» EXERCISE AIM
Having located "Given: Open the HappyHorse-1.0 model link", write out its line and the remaining lines of the material exactly, the last one included, but not the pictures.

** MATERIAL TO PROCESS follows **

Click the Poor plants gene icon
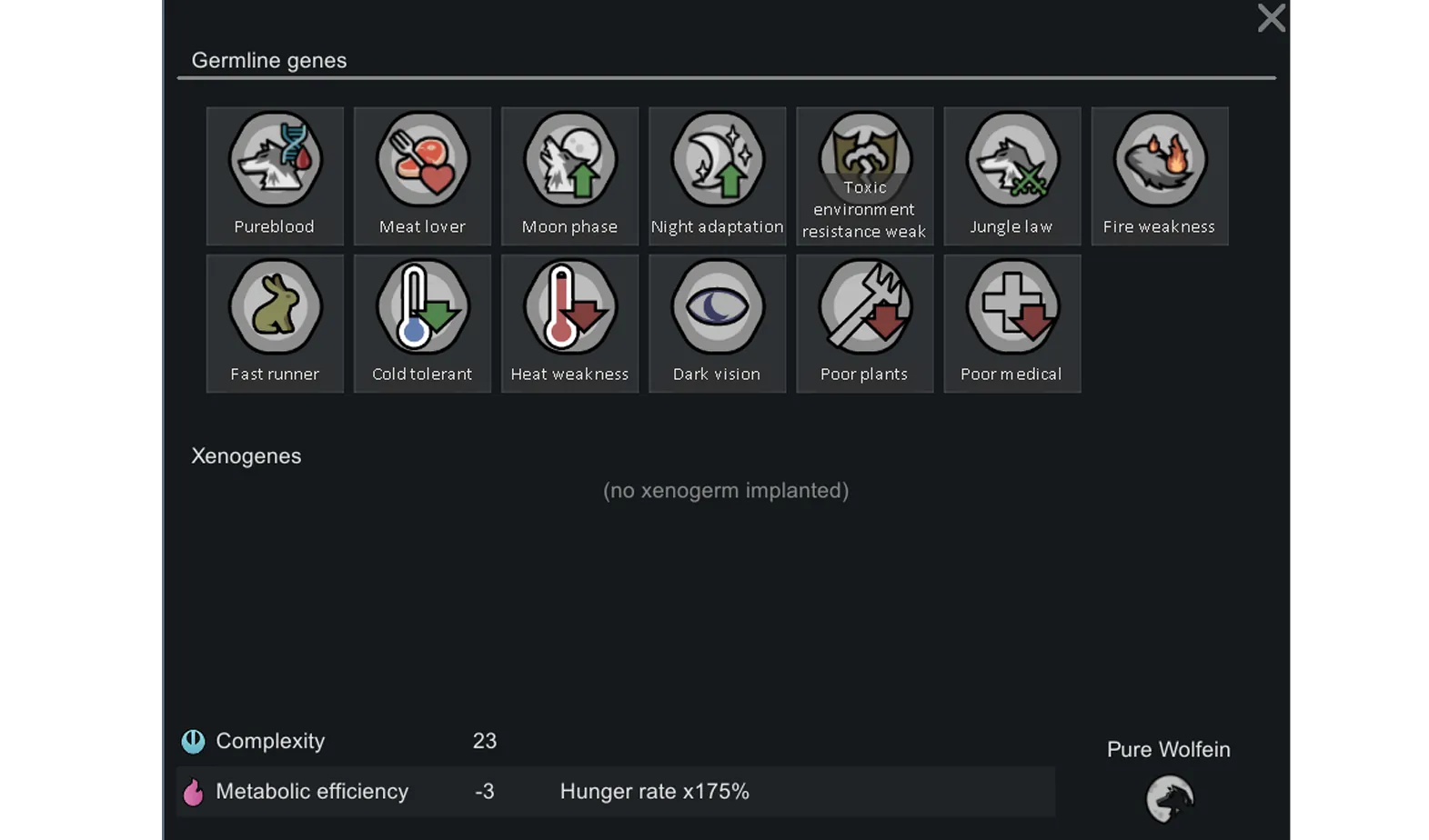Viewport: 1429px width, 840px height. point(864,307)
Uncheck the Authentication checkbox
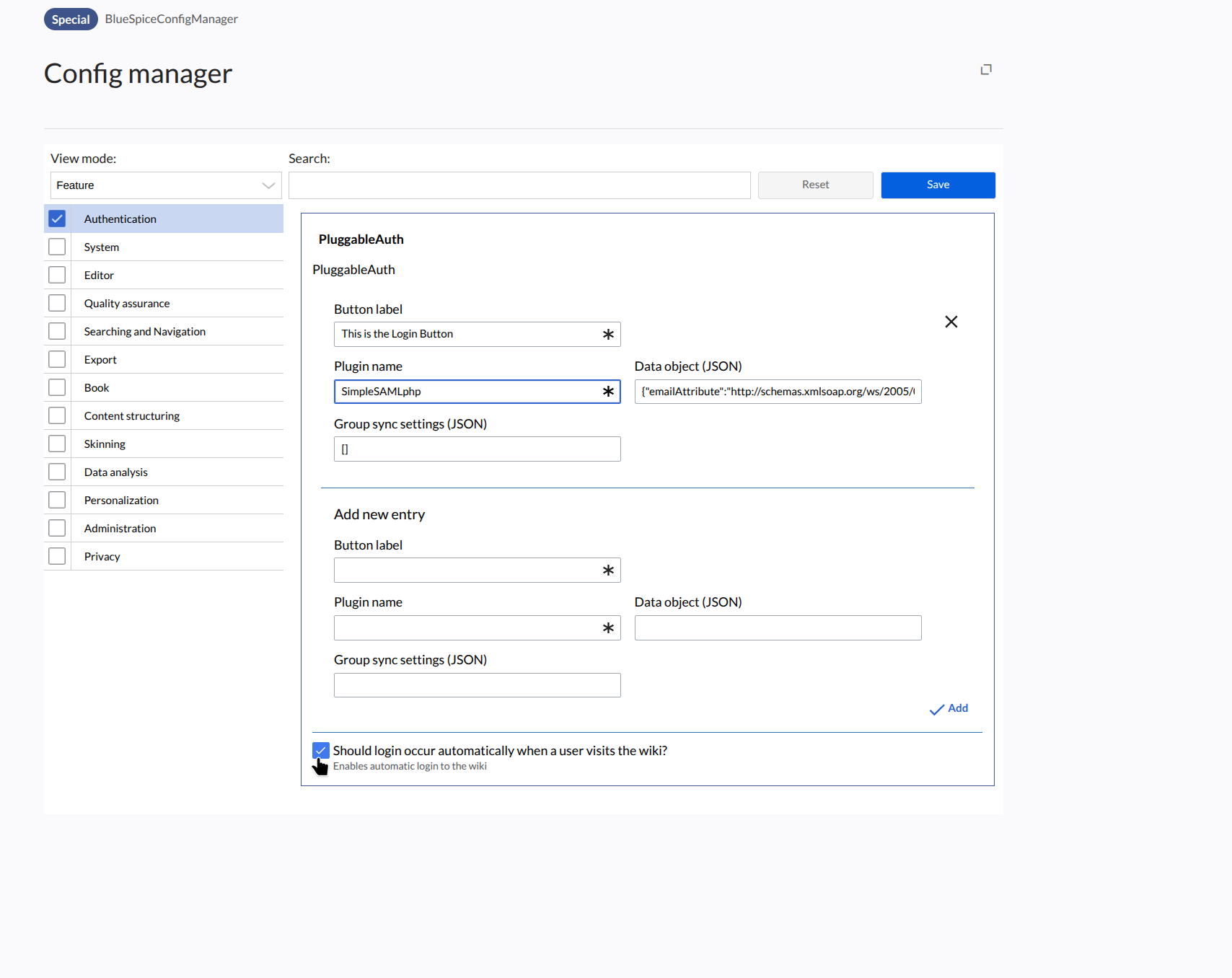Viewport: 1232px width, 978px height. 57,219
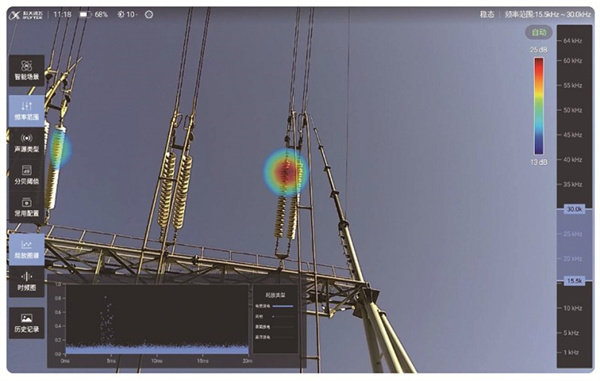Click the dB color scale gradient bar
This screenshot has height=381, width=600.
coord(539,106)
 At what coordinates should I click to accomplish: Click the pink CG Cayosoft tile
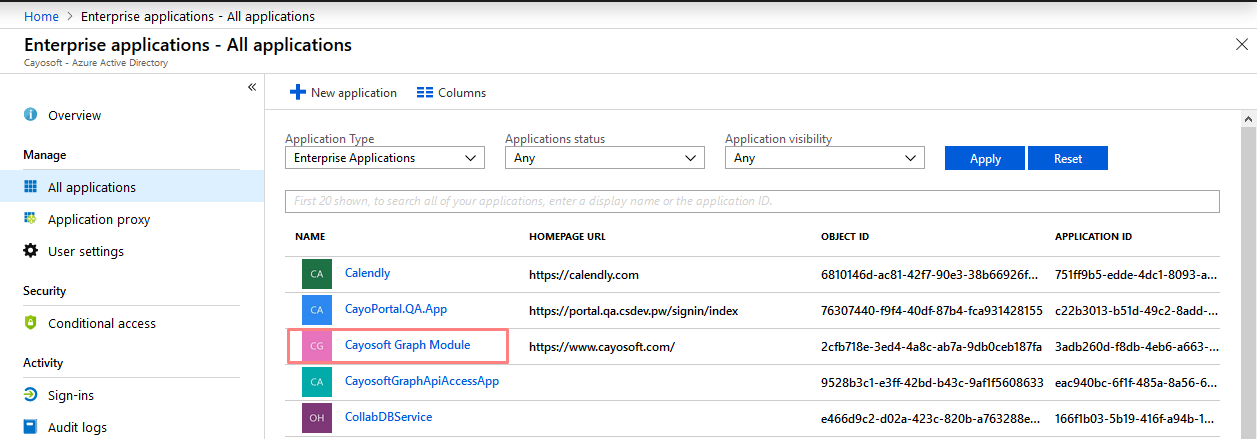[x=317, y=346]
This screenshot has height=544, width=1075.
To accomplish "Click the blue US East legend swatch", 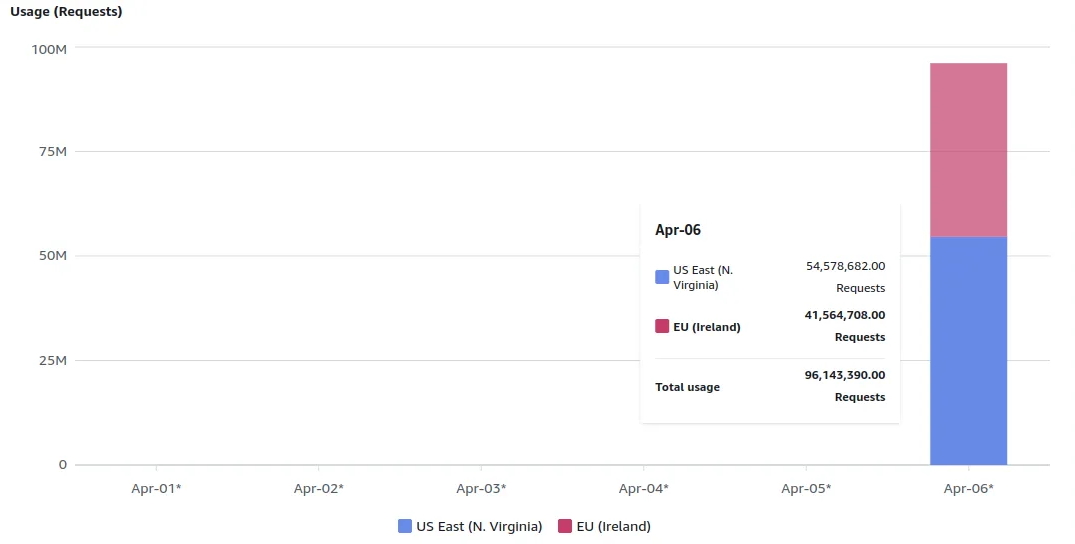I will [405, 526].
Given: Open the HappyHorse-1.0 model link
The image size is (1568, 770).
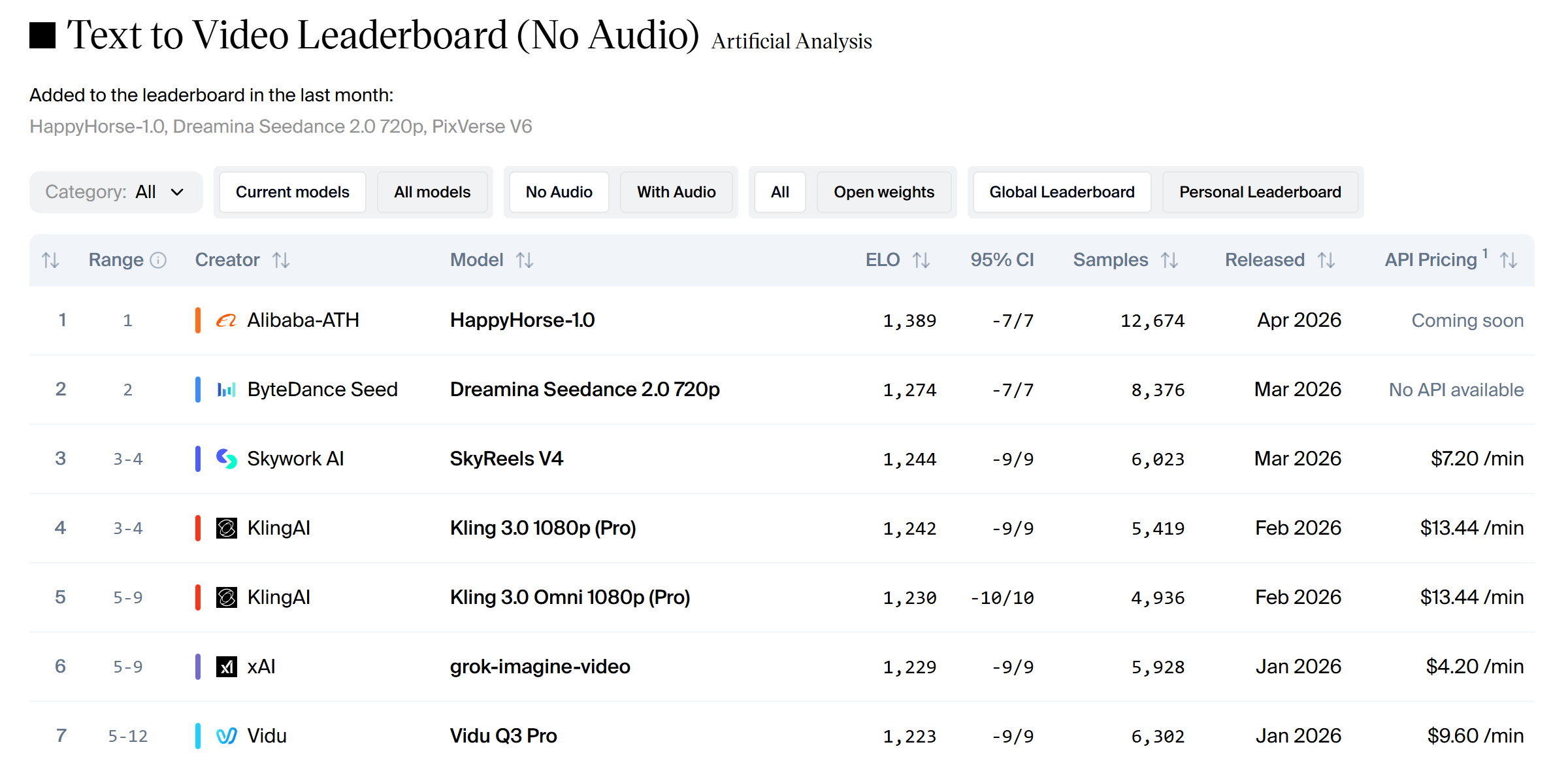Looking at the screenshot, I should pyautogui.click(x=522, y=320).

** End of MATERIAL TO PROCESS **

» REPLY TO THE TASK
Given: Open the HappyHorse-1.0 model link
The image size is (1568, 770).
Looking at the screenshot, I should pyautogui.click(x=522, y=320).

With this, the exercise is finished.